• _The problem_: Lay out the listing from the line with "Task: Open the" up to and including the line with "Action: pyautogui.click(x=52, y=209)" as a Markdown table with the columns Row and Entry, skipping blank lines. Omit the pictures from the table.

*** Recorded data

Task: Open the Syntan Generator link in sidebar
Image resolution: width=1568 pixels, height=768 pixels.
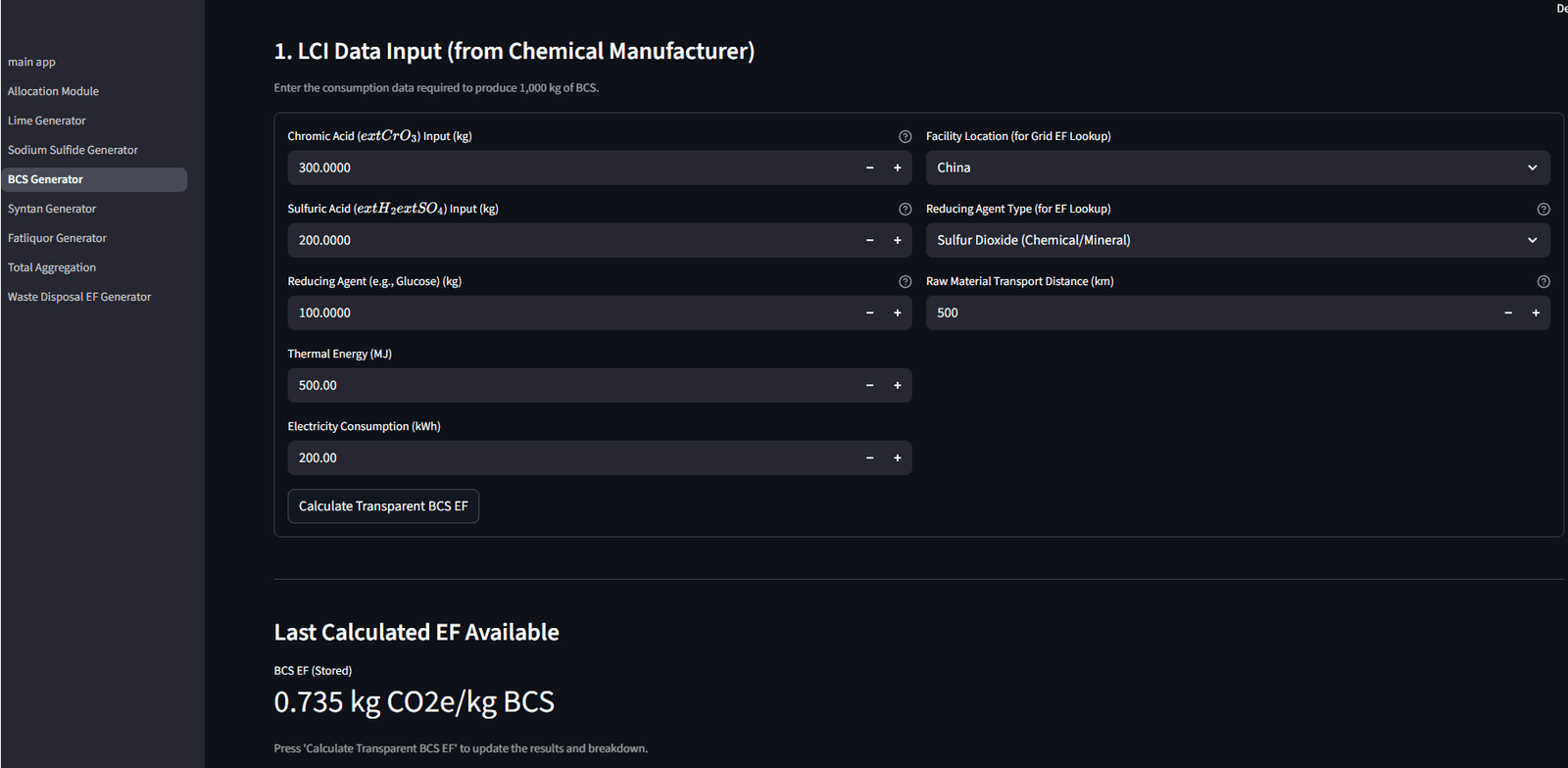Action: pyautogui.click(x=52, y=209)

******
*** Recorded data

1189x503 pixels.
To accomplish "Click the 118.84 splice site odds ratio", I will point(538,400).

******

• _Written solution_:
| Row | Entry |
|---|---|
| 1 | Task: Open the Syntan Generator link in sidebar |
| 2 | Image resolution: width=1568 pixels, height=768 pixels. |
| 3 | Action: pyautogui.click(x=52, y=209) |